*** Items

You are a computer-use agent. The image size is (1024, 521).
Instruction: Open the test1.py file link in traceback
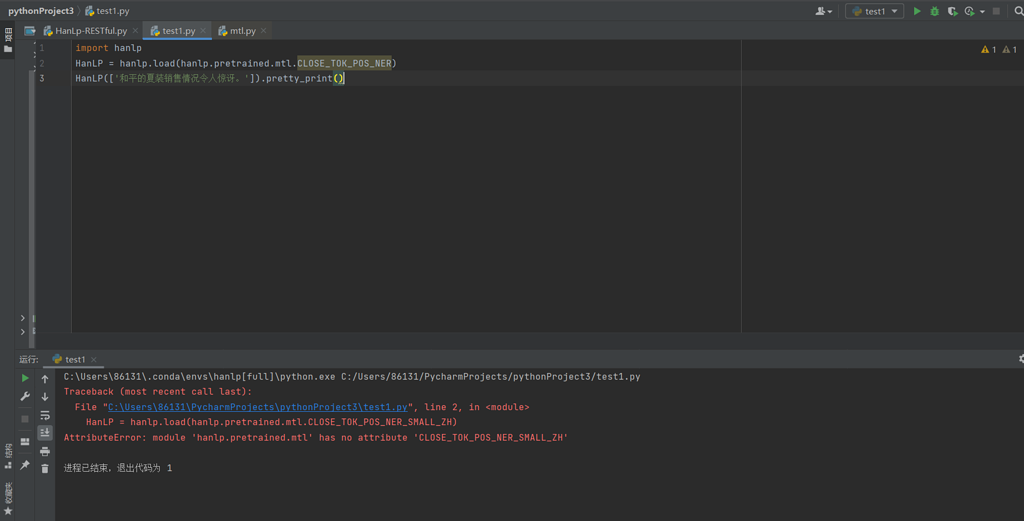pyautogui.click(x=258, y=407)
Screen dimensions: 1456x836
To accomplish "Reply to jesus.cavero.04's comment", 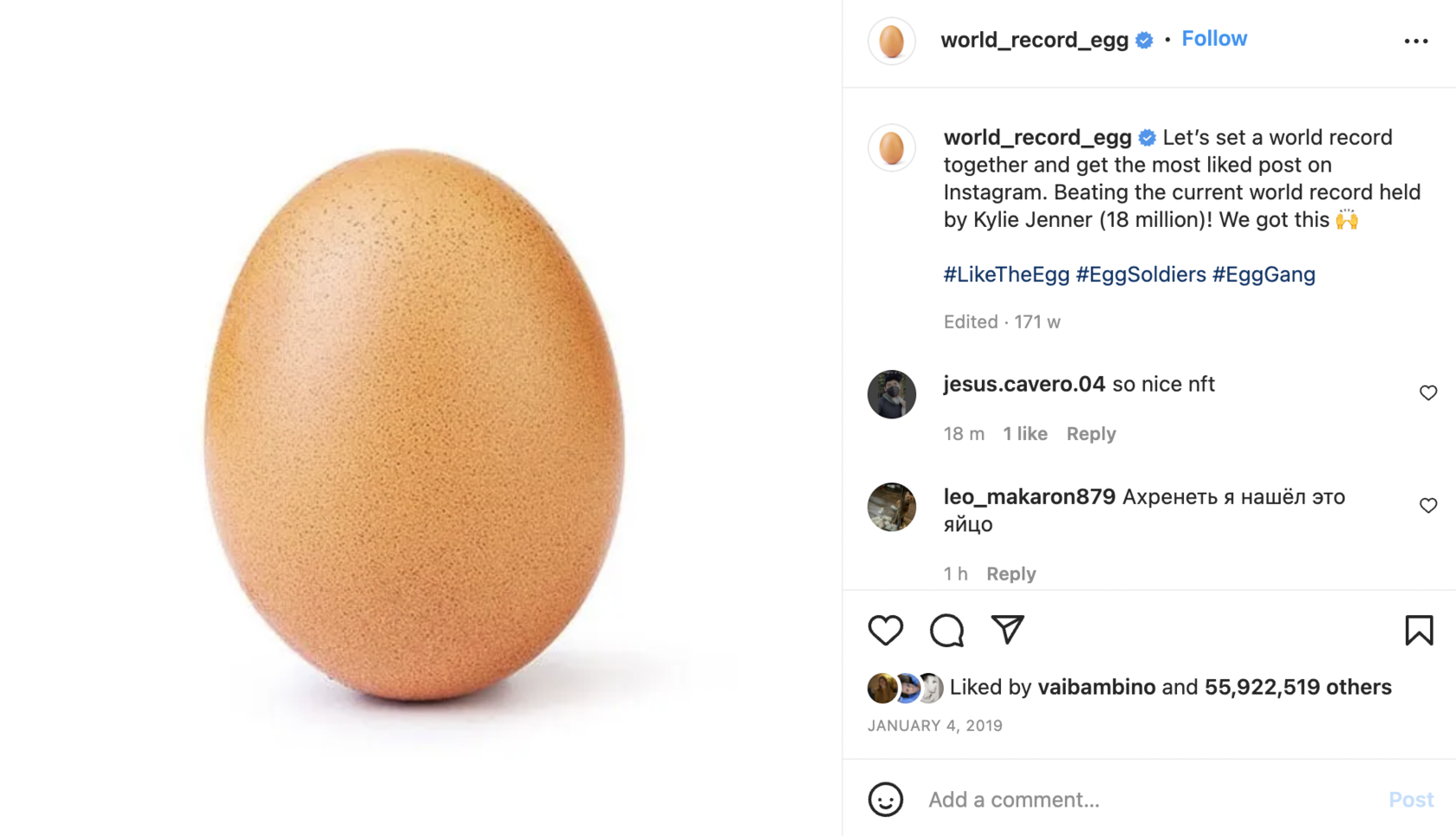I will pyautogui.click(x=1091, y=433).
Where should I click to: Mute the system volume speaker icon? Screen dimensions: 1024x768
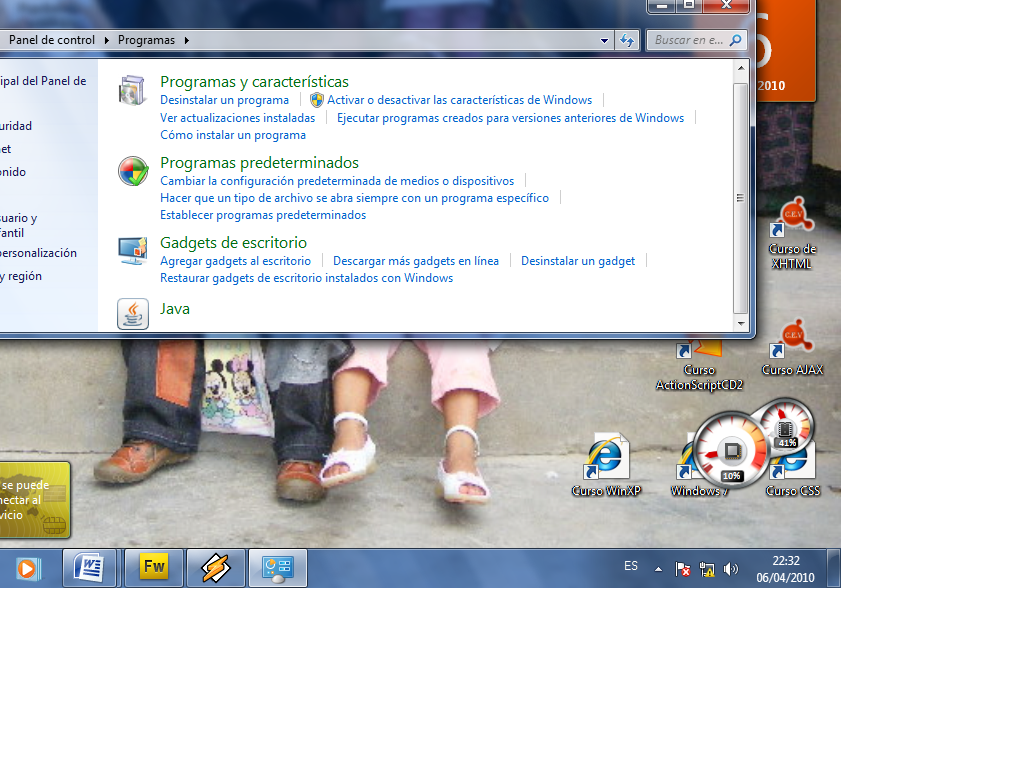pos(730,568)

******

Problem to solve:
Render the records as a numbered list, starting at the line that contains "Where should I" and ending at the final line of the records. Omit blank lines and leave out the pictures.

Correct result:
1. Where should I click to: Mute the system volume speaker icon? Screen dimensions: 1024x768
2. pos(730,568)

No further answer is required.